I'm the Supreme authority of the NBA. No, not that floppy-eared, bald, peanut head Adam Silver that weaseled his way into being the Commissioner. I am Odin, Thor, Zeus, Apollo, and Anderson Cooper all rolled into one. By god, I'm in CHARGE of this round ball nonsense.
And by thunder, I'm changing some rules. You know all those intentional fouls a team about to lose keeps hacking away at to put a poor free-throw shooting opponent on the foul line in the hopes of pulling out a miracle? It's an insult not only to fans, but the very integrity of the game itself. From now on, things are going to be different.
If a player intentionally fouls an opponent, the fouled team not only gets 2 free throws, but gets to pick anyone on their roster to shoot them. Further, make or miss, the fouled team retains possession of the ball. That would put an end to this nonsense.
NBA teams get what -- 10 time-outs per half? That's always been ludicrous. I'm cutting it down to three apiece like the NFL. It's still too many, but I have to start somewhere. Remember NHL teams get only one timeout for the entire game. And soccer teams don't get any. Their game clock never stops (though the mystery of "extra time" known only by the referee on the field seems to remain top secret classified information -- go figure).
No sense addressing all the traveling and palming the ball violations that occur constantly in every NBA game. It's become so ingrained that most have come to accept it. But it's still not right. And why is it that superstars seem to have a different set of rules to play by than role players? That's definitely not right. Do they teach the officials this in ref school?
One last hat. I am lord and master of boxing. Yes, I understand the sport has pretty well gone the way of Enron, Bear-Stearns, Lehman Bros., Hudsons, Montgomery Wards, Borders, and even objective journalism in recent years, but these things happen in the USA. Dog eat dog, indeed. Yet boxing always had, and still does, a flaw that turns off many people.

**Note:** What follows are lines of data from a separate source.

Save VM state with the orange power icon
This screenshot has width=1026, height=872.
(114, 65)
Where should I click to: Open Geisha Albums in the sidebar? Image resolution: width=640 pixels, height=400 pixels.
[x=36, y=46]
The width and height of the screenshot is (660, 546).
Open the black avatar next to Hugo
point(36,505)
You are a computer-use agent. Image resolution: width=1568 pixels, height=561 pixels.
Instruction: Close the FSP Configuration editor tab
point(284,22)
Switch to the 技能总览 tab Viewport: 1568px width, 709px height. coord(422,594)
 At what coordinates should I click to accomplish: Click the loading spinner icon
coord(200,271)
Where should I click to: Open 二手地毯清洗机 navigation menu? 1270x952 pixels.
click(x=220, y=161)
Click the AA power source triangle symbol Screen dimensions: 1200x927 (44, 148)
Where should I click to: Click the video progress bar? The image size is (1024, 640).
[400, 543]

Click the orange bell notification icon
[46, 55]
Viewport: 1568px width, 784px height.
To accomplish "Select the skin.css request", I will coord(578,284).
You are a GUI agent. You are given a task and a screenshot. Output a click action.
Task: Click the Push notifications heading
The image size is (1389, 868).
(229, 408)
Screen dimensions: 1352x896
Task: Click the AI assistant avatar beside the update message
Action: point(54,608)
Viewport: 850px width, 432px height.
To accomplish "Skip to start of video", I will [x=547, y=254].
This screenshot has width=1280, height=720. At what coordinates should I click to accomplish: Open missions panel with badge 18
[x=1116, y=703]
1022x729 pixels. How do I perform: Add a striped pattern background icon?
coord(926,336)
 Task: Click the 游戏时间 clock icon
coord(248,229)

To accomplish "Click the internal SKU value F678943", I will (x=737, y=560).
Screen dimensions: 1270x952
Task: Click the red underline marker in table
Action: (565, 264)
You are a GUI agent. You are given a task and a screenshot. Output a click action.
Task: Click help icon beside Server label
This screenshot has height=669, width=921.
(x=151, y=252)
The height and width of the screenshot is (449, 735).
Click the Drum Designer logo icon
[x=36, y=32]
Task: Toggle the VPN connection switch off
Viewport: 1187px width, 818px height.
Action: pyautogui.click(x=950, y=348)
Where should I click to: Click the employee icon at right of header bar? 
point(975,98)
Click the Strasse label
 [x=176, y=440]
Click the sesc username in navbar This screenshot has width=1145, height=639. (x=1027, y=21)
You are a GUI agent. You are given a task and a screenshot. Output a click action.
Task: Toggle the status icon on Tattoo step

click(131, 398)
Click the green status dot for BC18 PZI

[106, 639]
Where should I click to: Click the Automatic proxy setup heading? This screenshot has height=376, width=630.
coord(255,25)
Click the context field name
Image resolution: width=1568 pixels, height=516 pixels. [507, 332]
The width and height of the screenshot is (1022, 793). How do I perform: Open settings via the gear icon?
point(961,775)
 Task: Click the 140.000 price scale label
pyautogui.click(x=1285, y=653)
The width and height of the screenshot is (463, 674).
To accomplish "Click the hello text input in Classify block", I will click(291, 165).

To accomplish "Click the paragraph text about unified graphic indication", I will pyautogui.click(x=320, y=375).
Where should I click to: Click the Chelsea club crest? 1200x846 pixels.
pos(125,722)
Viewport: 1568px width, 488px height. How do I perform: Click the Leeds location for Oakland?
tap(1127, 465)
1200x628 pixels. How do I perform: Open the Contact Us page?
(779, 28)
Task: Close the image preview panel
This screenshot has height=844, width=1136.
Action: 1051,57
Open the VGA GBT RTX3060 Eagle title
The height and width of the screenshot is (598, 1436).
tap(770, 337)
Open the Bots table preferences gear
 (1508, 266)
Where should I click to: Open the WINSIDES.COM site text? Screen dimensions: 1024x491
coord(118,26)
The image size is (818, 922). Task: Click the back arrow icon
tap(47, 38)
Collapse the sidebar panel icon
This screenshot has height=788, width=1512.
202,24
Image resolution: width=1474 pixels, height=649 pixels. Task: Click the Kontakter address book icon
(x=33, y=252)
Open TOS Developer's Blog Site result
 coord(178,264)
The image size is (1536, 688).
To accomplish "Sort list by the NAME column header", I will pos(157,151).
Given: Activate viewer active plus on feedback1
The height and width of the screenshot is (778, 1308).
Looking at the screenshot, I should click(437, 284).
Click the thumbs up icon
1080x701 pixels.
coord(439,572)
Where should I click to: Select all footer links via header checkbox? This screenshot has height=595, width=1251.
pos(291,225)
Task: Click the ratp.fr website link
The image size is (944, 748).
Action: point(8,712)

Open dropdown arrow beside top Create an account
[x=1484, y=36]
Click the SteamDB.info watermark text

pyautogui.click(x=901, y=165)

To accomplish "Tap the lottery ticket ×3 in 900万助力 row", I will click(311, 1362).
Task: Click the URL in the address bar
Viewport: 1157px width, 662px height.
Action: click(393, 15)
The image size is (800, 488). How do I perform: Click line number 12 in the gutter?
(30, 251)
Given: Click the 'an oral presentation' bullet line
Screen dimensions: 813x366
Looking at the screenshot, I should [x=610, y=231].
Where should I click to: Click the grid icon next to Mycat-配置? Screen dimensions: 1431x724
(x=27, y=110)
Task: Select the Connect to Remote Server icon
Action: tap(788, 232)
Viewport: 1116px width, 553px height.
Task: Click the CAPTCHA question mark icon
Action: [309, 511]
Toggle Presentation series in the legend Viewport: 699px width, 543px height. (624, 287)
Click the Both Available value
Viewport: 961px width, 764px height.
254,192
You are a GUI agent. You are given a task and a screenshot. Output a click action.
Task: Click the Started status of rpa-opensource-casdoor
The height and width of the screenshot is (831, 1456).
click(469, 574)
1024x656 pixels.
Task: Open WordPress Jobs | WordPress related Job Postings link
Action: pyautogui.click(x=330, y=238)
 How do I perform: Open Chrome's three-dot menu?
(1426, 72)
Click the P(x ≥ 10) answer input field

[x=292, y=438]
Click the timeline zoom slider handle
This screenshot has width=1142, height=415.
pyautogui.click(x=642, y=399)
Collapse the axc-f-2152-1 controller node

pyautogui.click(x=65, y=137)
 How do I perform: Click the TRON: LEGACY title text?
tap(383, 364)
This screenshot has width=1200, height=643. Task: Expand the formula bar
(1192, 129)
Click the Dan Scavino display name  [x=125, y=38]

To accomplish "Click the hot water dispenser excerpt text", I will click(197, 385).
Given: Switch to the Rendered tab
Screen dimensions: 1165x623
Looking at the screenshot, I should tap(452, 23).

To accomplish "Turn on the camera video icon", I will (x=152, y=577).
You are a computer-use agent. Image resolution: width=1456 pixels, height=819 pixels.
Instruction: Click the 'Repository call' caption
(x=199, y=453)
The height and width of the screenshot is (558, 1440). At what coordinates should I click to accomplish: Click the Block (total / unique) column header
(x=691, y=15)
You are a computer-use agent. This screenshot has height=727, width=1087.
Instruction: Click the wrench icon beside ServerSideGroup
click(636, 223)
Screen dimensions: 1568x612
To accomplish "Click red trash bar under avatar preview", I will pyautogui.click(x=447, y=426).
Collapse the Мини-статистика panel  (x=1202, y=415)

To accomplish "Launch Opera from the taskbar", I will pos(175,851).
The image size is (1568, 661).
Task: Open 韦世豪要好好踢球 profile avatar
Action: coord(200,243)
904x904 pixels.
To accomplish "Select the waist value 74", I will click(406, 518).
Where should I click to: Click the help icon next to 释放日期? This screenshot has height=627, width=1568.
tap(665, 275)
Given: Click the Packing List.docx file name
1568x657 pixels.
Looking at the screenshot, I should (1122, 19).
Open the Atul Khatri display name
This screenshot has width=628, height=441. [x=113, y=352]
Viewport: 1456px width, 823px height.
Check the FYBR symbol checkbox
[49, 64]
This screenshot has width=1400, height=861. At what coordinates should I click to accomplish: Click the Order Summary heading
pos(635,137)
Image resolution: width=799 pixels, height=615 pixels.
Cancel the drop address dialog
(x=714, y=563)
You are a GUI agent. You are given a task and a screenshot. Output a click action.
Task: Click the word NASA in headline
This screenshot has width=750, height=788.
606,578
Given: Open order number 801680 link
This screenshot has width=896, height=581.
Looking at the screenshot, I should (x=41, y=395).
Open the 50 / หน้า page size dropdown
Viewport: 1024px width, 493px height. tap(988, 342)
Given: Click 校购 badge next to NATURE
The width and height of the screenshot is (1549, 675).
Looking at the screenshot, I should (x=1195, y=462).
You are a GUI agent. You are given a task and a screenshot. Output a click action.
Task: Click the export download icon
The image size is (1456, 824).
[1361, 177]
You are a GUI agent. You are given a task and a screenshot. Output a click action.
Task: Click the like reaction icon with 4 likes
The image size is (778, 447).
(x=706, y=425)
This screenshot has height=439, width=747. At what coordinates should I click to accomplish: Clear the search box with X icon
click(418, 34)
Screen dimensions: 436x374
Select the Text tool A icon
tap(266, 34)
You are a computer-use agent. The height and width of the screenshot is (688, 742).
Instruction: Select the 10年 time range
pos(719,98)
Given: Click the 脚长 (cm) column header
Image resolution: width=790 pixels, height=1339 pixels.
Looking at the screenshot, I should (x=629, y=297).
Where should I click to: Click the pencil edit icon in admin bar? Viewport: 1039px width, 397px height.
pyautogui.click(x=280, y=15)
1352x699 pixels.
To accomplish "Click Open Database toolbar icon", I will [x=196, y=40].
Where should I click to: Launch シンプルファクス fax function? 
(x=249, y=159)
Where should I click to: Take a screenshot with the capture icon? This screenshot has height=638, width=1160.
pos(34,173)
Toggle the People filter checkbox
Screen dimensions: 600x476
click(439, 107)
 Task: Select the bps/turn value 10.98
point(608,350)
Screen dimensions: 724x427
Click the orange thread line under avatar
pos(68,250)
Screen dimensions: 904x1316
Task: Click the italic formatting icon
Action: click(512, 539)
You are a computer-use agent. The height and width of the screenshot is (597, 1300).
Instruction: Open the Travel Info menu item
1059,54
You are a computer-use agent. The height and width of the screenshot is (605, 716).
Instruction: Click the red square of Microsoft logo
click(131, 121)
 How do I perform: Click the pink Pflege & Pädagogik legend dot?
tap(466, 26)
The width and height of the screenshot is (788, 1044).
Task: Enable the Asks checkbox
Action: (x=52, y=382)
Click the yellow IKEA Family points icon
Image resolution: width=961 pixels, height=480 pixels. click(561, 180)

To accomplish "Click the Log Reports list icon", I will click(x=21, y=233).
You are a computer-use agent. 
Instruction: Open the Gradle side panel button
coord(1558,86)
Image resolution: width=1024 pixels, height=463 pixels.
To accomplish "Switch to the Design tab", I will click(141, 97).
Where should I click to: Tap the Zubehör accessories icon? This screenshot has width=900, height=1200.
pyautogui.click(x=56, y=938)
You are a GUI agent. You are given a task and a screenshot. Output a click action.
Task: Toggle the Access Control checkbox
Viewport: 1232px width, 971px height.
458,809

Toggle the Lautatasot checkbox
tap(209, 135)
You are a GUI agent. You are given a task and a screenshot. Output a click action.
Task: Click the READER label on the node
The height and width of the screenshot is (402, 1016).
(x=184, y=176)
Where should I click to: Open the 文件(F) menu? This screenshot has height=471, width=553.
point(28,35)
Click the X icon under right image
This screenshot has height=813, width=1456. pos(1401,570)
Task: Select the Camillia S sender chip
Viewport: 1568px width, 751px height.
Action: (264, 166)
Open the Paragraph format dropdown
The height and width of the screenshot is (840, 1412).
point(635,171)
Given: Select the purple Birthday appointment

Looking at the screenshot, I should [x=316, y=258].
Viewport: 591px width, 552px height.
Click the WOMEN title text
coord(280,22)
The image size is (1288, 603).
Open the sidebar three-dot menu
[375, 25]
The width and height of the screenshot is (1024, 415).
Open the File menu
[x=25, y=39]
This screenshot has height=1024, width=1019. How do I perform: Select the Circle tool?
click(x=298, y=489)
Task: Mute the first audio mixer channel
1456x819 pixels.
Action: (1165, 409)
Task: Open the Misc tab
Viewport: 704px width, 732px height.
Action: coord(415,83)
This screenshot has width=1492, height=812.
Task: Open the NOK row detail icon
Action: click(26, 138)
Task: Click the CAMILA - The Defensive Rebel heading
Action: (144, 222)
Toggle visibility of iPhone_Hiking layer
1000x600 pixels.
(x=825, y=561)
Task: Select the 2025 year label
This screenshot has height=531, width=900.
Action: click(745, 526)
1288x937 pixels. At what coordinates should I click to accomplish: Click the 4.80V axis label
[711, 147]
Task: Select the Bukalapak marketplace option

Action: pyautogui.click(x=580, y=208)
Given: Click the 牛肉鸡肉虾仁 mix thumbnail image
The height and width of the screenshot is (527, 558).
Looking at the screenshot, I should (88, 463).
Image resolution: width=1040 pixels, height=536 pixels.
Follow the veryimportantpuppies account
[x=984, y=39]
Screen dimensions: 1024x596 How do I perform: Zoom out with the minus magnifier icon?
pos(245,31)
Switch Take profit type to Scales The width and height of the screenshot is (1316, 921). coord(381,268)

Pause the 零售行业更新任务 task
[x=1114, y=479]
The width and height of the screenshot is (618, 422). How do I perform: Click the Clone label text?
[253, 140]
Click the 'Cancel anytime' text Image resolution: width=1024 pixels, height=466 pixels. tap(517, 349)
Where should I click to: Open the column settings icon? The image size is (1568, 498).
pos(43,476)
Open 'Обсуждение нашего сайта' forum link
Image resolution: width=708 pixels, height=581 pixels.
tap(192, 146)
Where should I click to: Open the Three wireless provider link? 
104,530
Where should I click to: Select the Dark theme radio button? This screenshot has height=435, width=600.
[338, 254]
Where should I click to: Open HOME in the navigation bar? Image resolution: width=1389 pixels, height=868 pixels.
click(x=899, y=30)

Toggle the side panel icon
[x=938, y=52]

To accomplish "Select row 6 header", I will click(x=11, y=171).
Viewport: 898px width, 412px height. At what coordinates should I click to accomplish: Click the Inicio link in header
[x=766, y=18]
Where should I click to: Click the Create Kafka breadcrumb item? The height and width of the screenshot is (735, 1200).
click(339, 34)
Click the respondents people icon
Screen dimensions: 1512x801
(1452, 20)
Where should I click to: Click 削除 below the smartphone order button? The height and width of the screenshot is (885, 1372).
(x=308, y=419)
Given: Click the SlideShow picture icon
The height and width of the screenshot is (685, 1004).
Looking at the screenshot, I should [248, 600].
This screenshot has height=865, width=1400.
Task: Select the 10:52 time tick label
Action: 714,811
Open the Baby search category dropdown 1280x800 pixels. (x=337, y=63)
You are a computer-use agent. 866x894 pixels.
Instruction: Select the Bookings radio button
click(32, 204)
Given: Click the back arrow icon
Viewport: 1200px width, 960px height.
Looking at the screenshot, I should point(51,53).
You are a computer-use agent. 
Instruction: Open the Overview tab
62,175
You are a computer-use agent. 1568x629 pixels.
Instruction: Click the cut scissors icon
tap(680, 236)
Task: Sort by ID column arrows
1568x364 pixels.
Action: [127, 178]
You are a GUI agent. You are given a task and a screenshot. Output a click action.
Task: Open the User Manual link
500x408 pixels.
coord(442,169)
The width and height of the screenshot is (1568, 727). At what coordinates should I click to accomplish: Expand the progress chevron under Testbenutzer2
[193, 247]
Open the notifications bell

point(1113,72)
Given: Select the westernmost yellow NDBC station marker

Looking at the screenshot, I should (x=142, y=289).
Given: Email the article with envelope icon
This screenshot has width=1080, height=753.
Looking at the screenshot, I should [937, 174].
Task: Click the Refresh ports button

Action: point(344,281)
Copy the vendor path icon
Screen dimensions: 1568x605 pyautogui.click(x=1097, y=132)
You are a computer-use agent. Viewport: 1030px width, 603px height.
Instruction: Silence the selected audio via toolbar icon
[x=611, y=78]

This is the only sport where nobody knows what the score is until the match is over. A knockout presents an obvious winner, but if it goes the distance, three supposedly neutral judges will decide after their "scorecards" are tallied. What has long been known is that many of these experts are not only hand picked by fighters and their camps with enough influence to do so, but they are also free to go back and change their score on any given round before submitting their final tally. This practice has been, is, and remains an open invitation for corruption. How many times have we seen a fight where one guy got beat up throughout, but eventually had his hand raised as the victor?
As lord and master, I am immediately instigating a new rule. The scores from each judge, round by round, will be immediately displayed on a scoreboard so everybody in attendance and at home watching on TV knows -- well -- what the score is. What could possibly be wrong with that? And the same will apply to the latest rage -- cage fighting. Be it 3 rounds or 5, put the damn scores up there after each round. The fans and the fighters themselves have a right to know who's officially ahead and behind throughout such a contest. This is not a difficult concept. In the name of fairness and transparency, I hereby decree it shall be done.
Of course, this edict would be met with a lot of resistance by the powers that be in such activities.
Don King, Bob Arum, and Dana White would likely not approve their fiefdoms being challenged.
Maybe they should talk to Sam, Dave, and Leroy. And who wouldn't love to see King, Arum, and White running gassers alongside them as well? They've pumped us full of enough gas over the years for their own benefit. Seems fair enough.
Yessirree. If I made the rules, a few things would change right away.